No one was hurt, and nobody has been arrested _ although Duscha said that could change if police are able to use surveillance video or other means to identify the protesters.

Most of the protesters returned to their union hall after cutting train brake lines and spilling grain from a car at the EGT terminal, Duscha said. They also pushed a private security vehicle into a ditch.

The union believes it has the right to work at the facility, but the company has hired a contractor that’s staffing a workforce of laborers from another union, the Portland-based Operating Engineers Local 701 cheap pay day loans. Representatives of the engineers union did not immediately return a call seeking comment.

In Seattle, Tacoma, Everett and Anacortes, hundreds of Longshore workers failed to show up or walked off the job Thursday in apparent solidarity with the Longview activists, halting work at those ports. Union leaders said they had not called for any such actions.

“It appears the members have taken action on their own,” said ILWU spokesman Craig Merrilees from union headquarters in San Francisco.

He said some workers might have been motivated by a photograph of ILWU President Bob McElrath in police custody in Longview on Wednesday.

McElrath was not arrested, but an Associated Press photo showed him being grabbed by several police officers before union activists intervened and grabbed him back.

Police arrested 19 protesters as they blocked railroad tracks on Wednesday night, allowing the train to finally arrive at the terminal.

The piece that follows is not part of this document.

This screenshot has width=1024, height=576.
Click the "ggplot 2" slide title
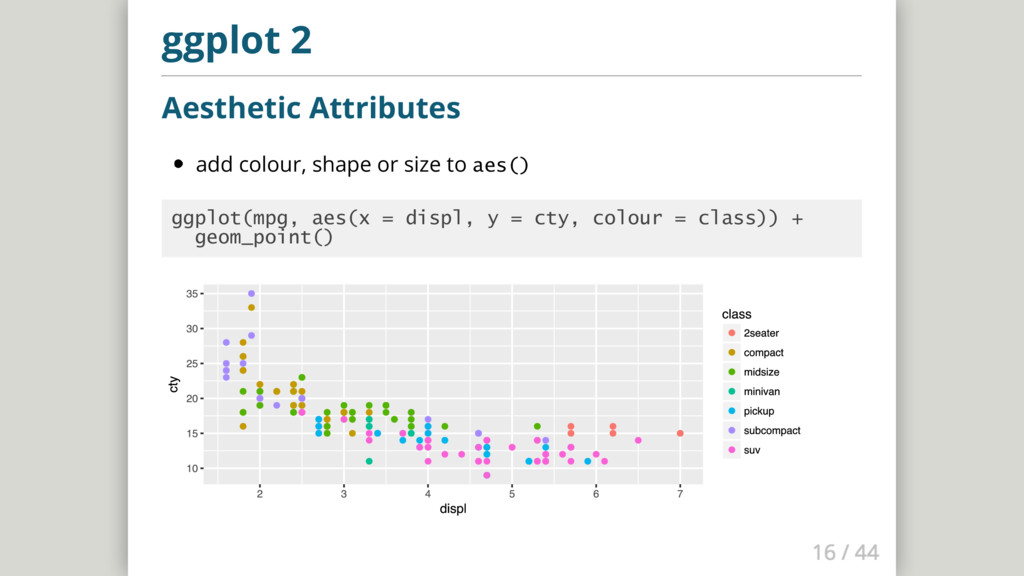click(x=236, y=42)
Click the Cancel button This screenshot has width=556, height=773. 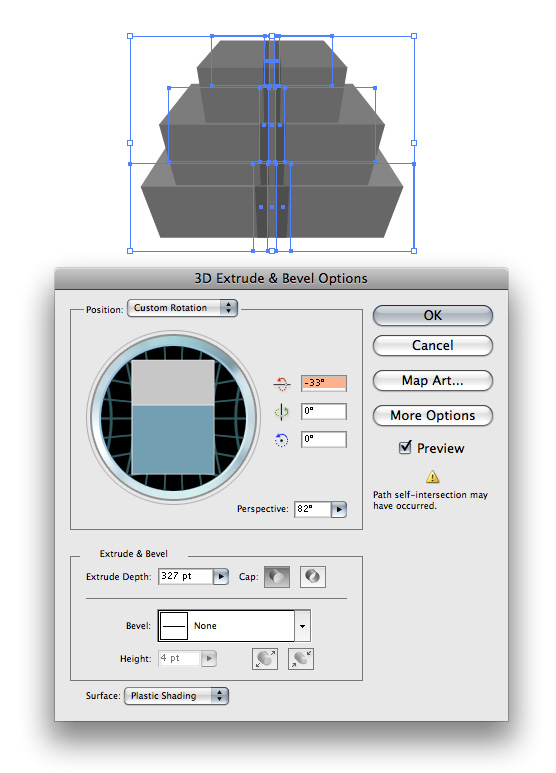pyautogui.click(x=433, y=346)
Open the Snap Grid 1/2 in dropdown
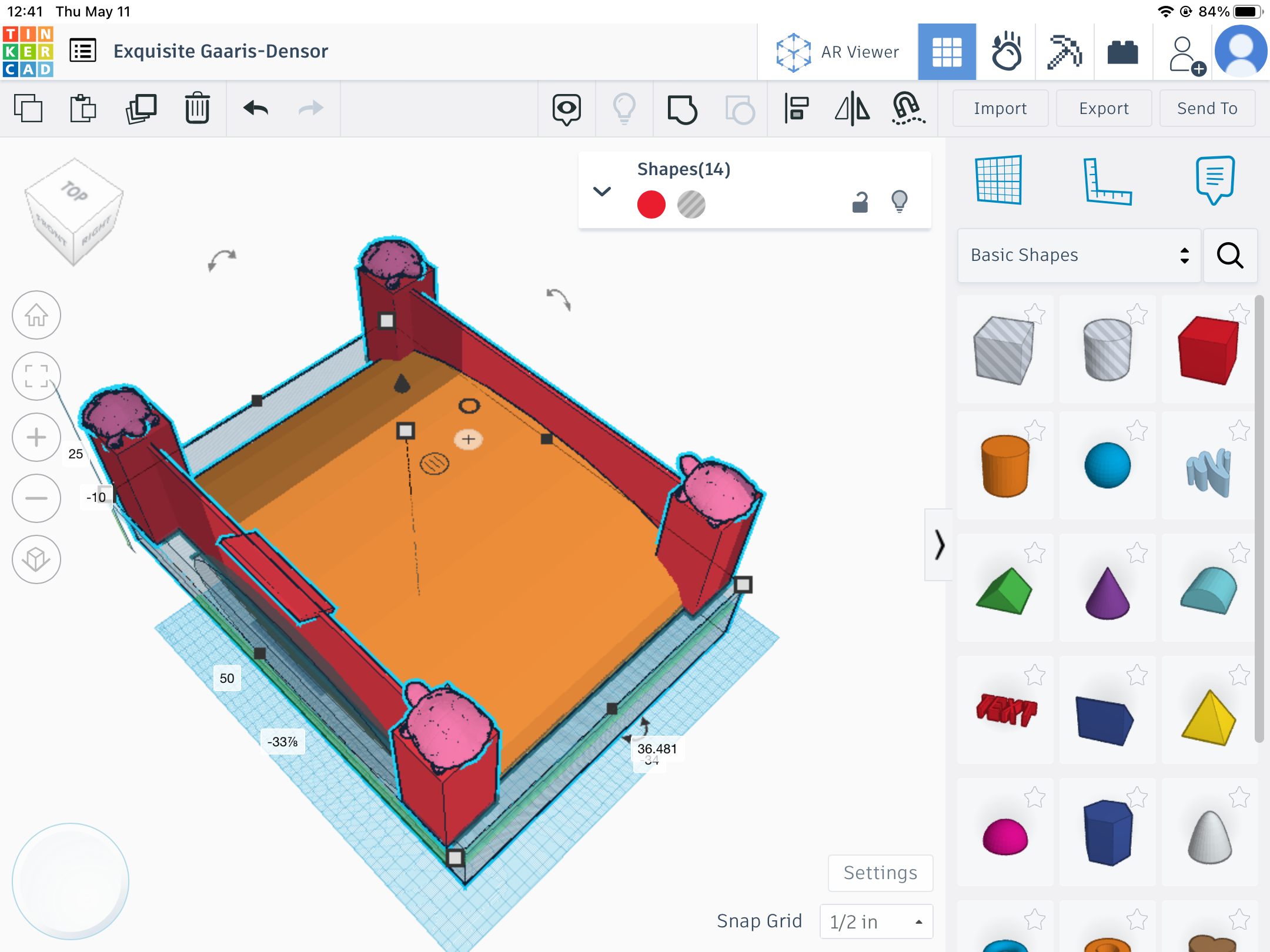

The protesters in Longview have portrayed themselves as being on the front line in the struggle for jobs and benefits among American workers in an economic downturn. But while union strife has flared up around the country _ most notably in Wisconsin _ the aggressive tactics seen in Longview have been a rarity in recent labor disputes.

Labor activists insist that after receiving tax breaks and promising to create well-paying jobs at the new $200 million terminal, EGT initially tried to staff the terminal with nonunion workers. Following a series of protests by the Longshore workers this year, the company announced it would hire a contractor staffed by workers from a different union.

“Today, the ILWU took its criminal activity against EGT to an appalling level, including engaging in assault and significant property destruction,” the company’s chief executive, Larry Clarke, said in a written statement. “This type of violent attack at the export terminal has been condemned by a federal court, and we fully support prosecution of this criminal behavior to the fullest extent under the law.”